EXTRACTED ENTRIES:
■ ■ ■ ■

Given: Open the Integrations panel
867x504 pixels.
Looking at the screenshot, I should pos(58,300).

■ ■ ■ ■

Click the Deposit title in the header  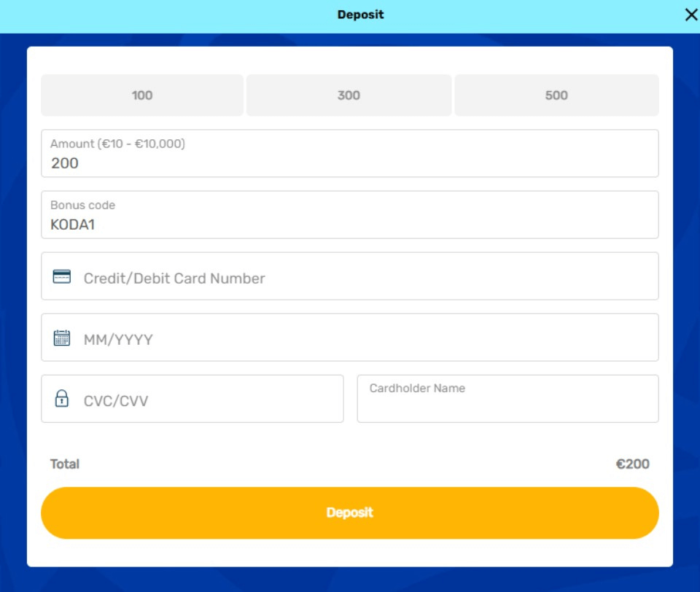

■ ■ ■ ■

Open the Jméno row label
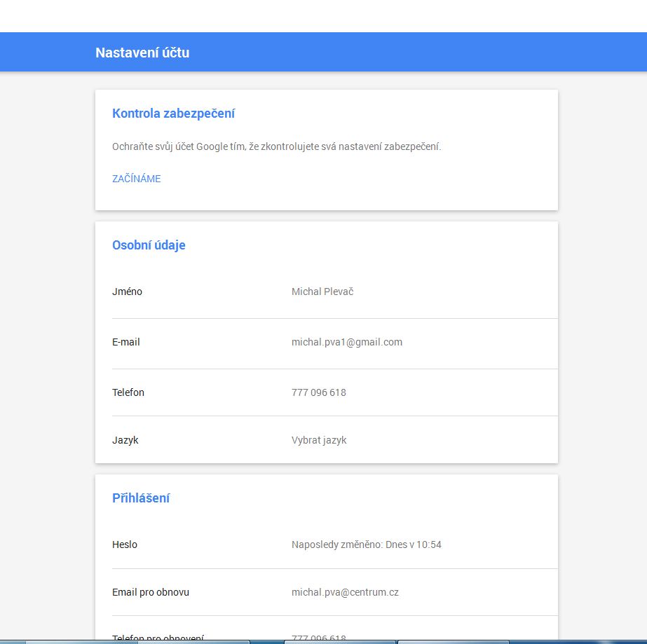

■ ■ ■ ■

AIM OF THE EXERCISE: Where does the word "Open" appear in the records? Copy every line that holds it.

RESULT OF THIS TASK:
Given: Open the Integrations panel
Open the Jméno row label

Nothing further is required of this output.